TASK OBJECTIVE:
Reproduce exactly the entries from the "Image resolution: width=1386" line to the end. Skip all pictures.

RECORD EXTRACTS:
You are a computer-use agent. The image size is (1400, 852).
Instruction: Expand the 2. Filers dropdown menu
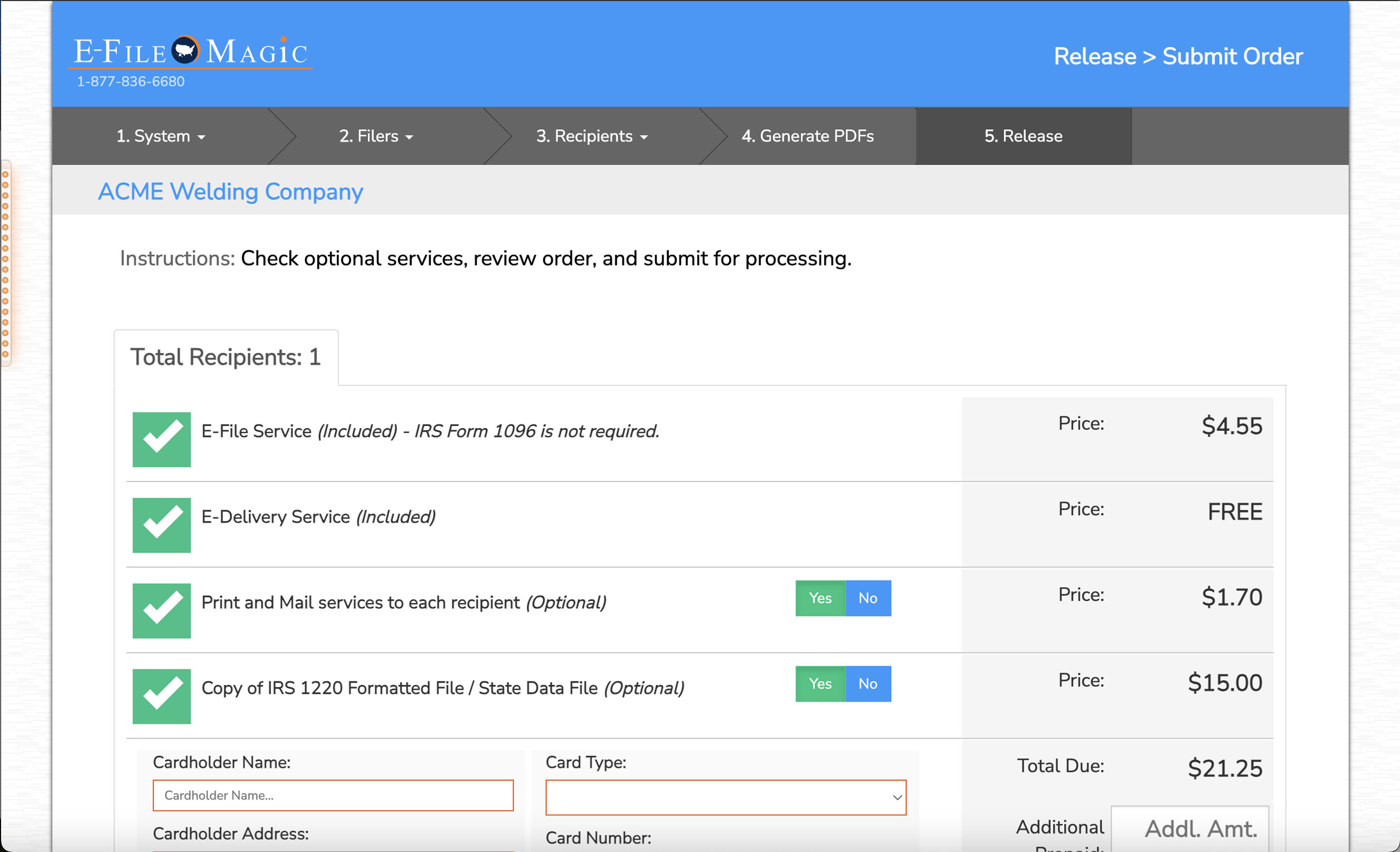375,136
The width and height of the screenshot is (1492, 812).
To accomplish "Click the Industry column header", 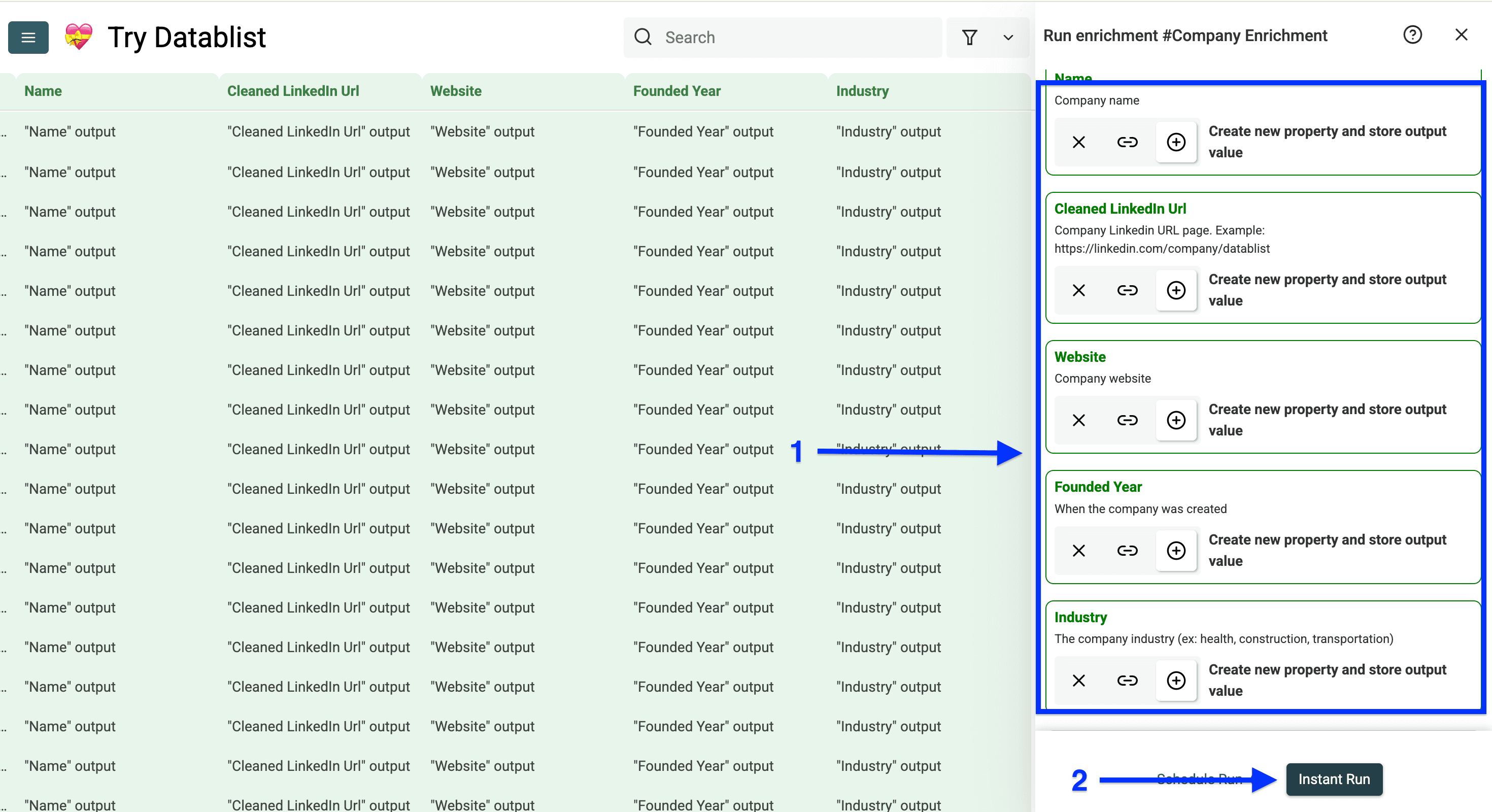I will click(x=862, y=91).
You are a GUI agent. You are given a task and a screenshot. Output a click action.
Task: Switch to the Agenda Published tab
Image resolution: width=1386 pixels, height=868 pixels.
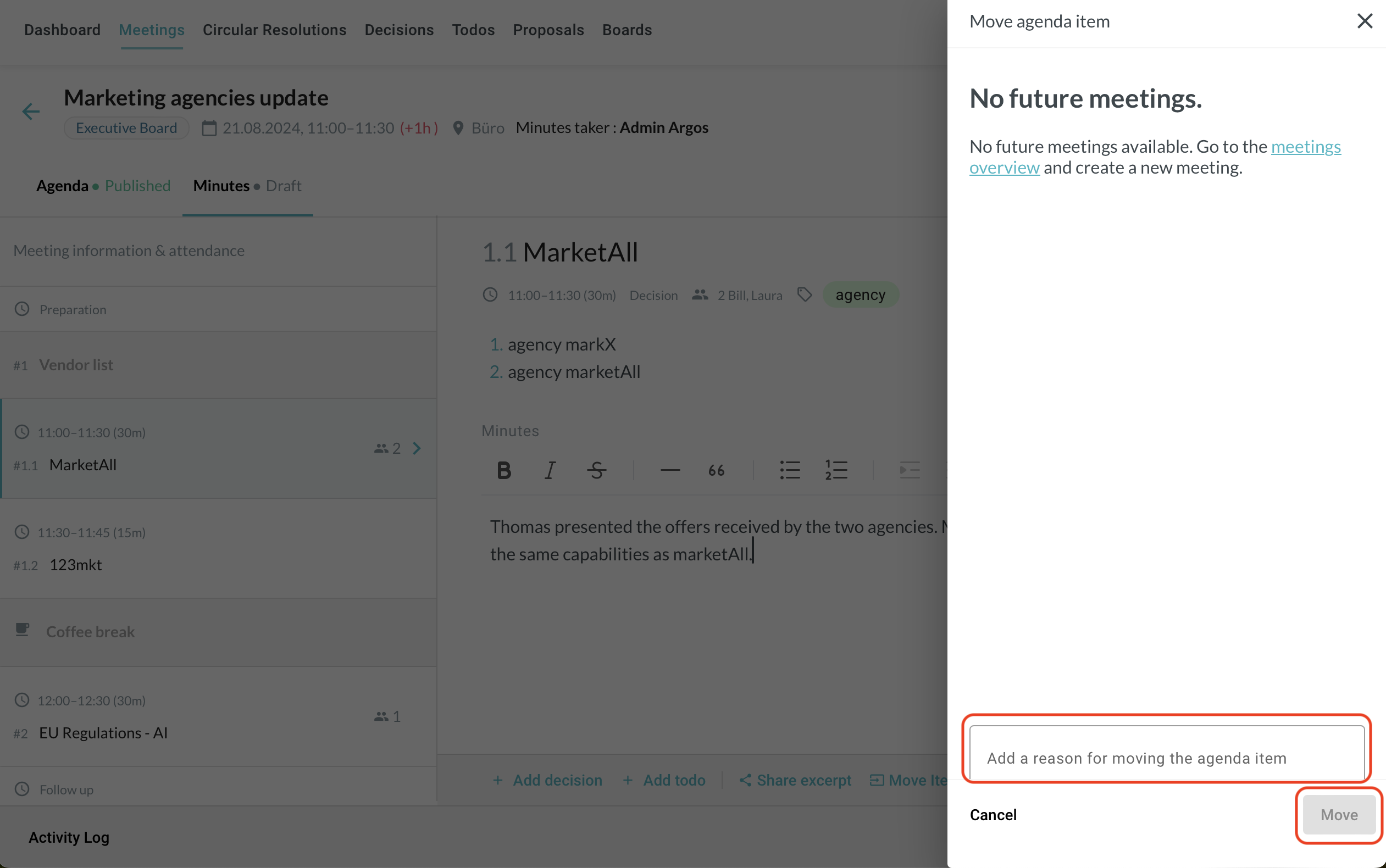(103, 186)
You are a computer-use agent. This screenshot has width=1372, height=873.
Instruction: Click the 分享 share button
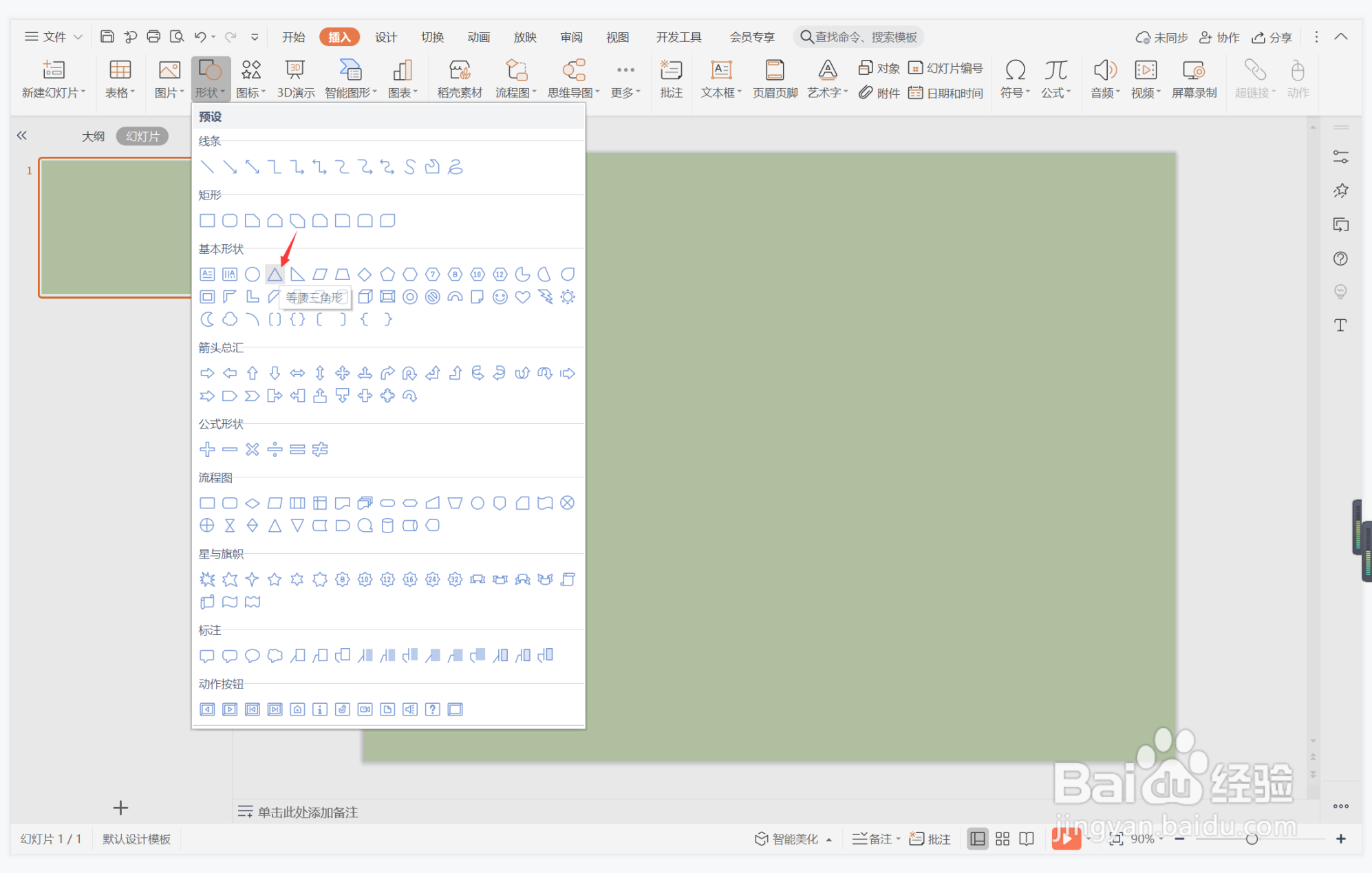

RESULT OF THIS TASK:
Image resolution: width=1386 pixels, height=868 pixels.
(103, 186)
You are a computer-use agent. This screenshot has width=1372, height=873.
Instruction: Click the 分享 share button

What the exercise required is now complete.